‘Big cheque book’ plus plenty of tenacity needed in the planning world
Last month our chief executive Colin Muller spoke in Farmers Guardian magazine about the complex processes behind obtaining planning permission for a piece of land.
Colin was keen to get the message across that there is ‘no silver bullet’ – the process is time- consuming and expensive, and if someone has a piece of land they think might be suitable for development they need to be proactive about it.
He added that it is no good waiting for the council to allocate land for development, as few councils have a positive approach towards the assessment of land these days.

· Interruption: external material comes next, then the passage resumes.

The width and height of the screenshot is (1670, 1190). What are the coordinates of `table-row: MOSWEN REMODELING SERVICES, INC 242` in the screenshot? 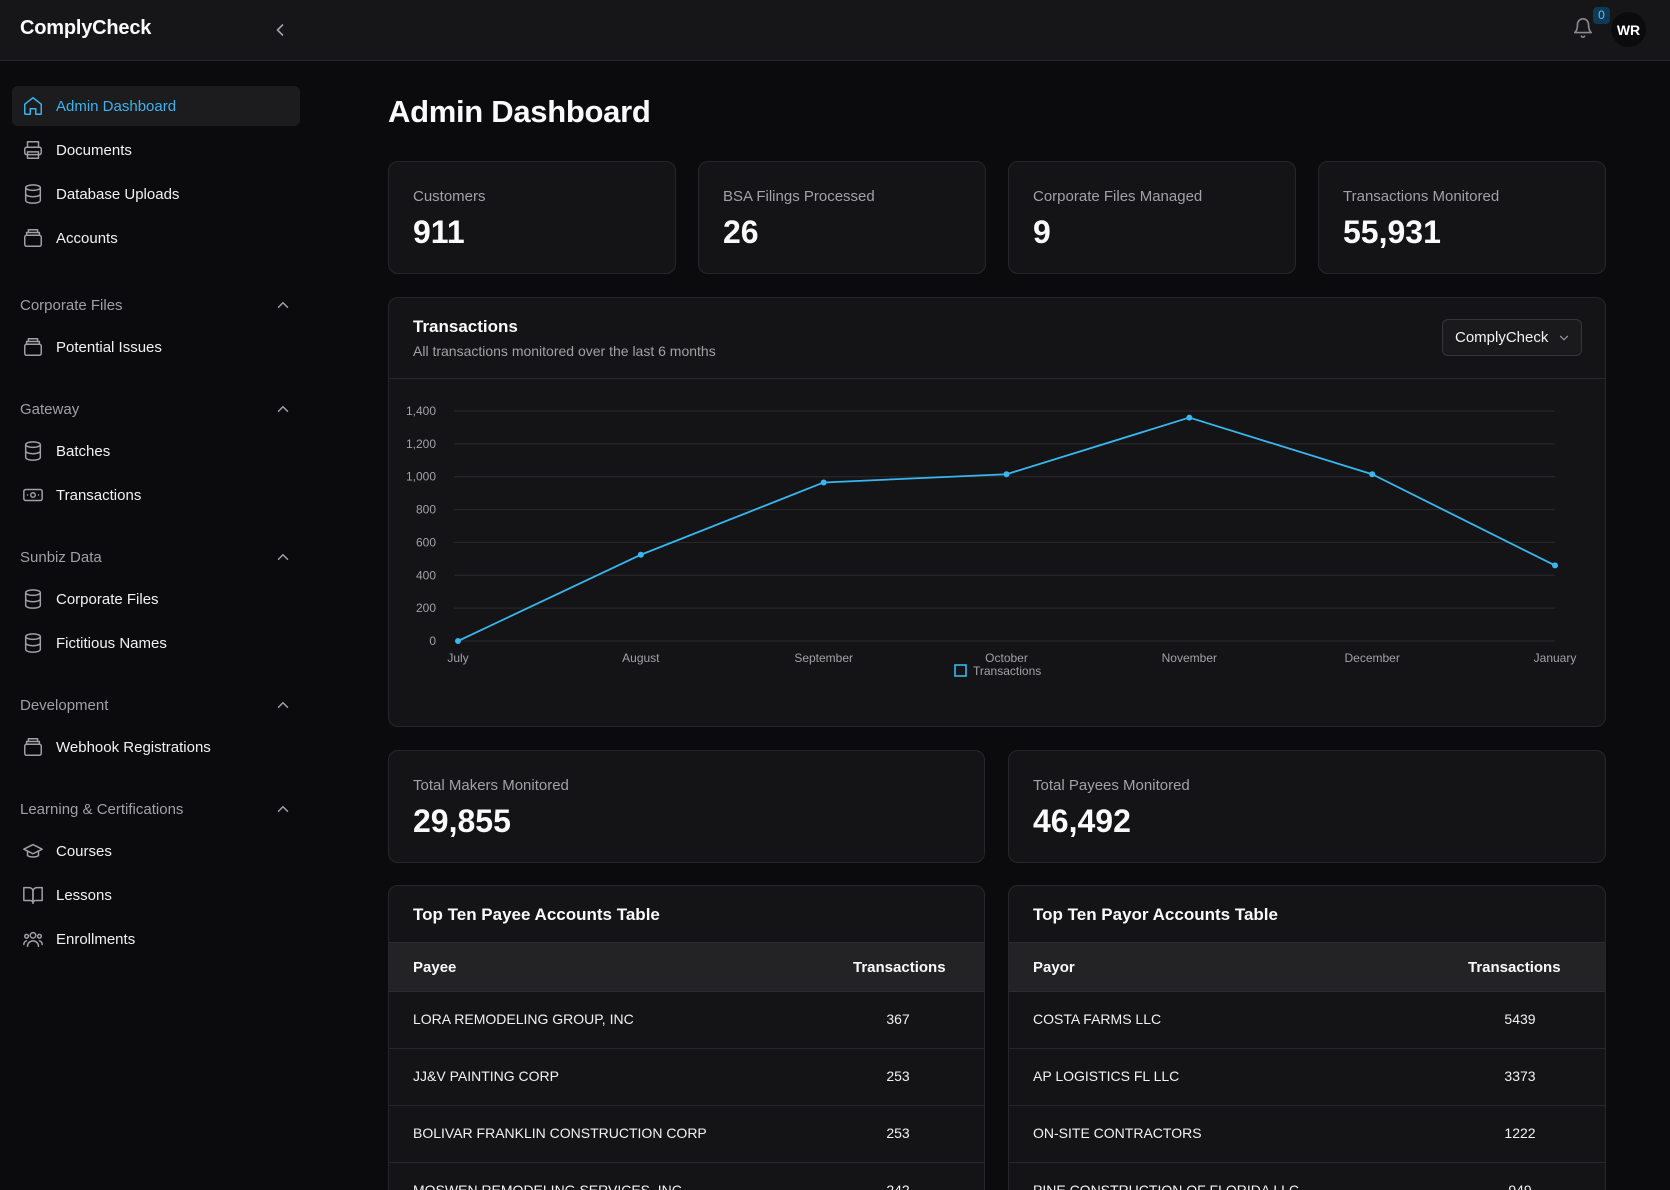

He said: “We are now in an era where you have to really push the benefits of a certain piece of land, prove that it is capable of being developed and do the work required in advance, preferably before the council decides to review its local plan or makes a call for sites.
“You might have the best site in the best location, but if you are too late in the process you will miss out, so it is a case of recognising the potential of your land and acting on it as soon as possible.”
A local plan can be two to three years in the making before it comes to the consultation stage, and Colin says the costs of promoting land and making a planning application ‘are not for the faint-hearted’.
“A fairly straightforward planning application on a site of say, 20 acres, usually costs around £150,000, and if it is refused or the council don’t consider it then we go to appeal, which usually takes 12 to 18 months and costs around the same again,” he explained.
“This sort of upfront investment is a significant amount of money when there is no guarantee of success.”
Here at Muller Property Group we take on all the costs, and all the risk, of obtaining planning permission, and Colin urged anyone with a site they think might be suitable – such as land on the edge of an existing development – to get in touch.
“There is an immense amount of skill involved in driving land promotion – it is like a huge jigsaw, and we assemble all the component parts, manage and drive the process forward,” he said.
“The most important factor however is having a big cheque book, and the resolve and tenacity to see the process through to the end.
“The way in which the planning system has evolved means that not only do you need experts who know the system, you also need a large amount of money just to get past go.”